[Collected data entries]
↓

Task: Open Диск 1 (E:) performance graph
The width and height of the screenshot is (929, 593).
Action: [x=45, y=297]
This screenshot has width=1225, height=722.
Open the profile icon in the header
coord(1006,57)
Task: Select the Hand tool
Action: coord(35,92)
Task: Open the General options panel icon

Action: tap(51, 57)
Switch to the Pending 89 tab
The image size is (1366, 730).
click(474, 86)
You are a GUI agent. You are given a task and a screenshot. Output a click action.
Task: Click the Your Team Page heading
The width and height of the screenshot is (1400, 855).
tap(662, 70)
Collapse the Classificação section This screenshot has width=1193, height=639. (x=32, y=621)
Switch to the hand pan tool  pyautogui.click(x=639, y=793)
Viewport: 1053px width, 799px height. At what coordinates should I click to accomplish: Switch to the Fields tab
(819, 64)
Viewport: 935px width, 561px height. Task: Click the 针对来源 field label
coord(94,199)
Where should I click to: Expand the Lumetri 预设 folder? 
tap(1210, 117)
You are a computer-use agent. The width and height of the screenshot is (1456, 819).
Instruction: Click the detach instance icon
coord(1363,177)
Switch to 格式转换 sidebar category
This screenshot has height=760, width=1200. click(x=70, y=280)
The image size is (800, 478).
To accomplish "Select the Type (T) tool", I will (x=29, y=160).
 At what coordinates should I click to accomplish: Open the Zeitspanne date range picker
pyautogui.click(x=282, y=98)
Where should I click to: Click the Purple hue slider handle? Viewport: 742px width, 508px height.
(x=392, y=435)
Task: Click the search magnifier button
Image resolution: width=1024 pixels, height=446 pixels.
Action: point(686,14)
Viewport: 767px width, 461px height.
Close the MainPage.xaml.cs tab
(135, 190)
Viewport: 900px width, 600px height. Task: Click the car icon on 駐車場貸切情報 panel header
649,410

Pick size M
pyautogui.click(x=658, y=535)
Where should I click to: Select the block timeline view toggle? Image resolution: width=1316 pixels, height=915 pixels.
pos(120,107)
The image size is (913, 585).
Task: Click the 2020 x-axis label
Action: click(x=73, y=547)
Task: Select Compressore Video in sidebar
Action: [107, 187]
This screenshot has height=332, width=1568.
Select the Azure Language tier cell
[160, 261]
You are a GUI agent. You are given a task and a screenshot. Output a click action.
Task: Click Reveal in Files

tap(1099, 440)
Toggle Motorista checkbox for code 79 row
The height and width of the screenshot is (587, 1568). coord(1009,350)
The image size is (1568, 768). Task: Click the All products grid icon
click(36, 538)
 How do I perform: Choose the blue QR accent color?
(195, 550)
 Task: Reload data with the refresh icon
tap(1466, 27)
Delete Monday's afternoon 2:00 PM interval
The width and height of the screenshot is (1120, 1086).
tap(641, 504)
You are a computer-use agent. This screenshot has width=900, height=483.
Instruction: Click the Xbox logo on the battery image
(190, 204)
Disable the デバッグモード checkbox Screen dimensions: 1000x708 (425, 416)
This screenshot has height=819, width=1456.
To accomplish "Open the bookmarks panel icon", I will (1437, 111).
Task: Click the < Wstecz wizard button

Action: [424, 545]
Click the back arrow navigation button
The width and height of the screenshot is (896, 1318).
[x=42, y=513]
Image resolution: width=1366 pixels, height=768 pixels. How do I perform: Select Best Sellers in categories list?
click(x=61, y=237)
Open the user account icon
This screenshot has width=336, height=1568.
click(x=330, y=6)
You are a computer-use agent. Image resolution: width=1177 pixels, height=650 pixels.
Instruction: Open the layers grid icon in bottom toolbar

↑

### Goal
Reproduce the lines in the records above without any change, starting at the line that contains "You are a computer-use agent. The" and ending at the line that contains "Action: point(686,14)", with both of those lines included.

### Right answer
You are a computer-use agent. The width and height of the screenshot is (1456, 819).
Instruction: Click the detach instance icon
coord(1363,177)
Switch to 格式转换 sidebar category
This screenshot has height=760, width=1200. click(x=70, y=280)
The image size is (800, 478).
To accomplish "Select the Type (T) tool", I will (x=29, y=160).
 At what coordinates should I click to accomplish: Open the Zeitspanne date range picker
pyautogui.click(x=282, y=98)
Where should I click to: Click the Purple hue slider handle? Viewport: 742px width, 508px height.
(x=392, y=435)
Task: Click the search magnifier button
Image resolution: width=1024 pixels, height=446 pixels.
Action: point(686,14)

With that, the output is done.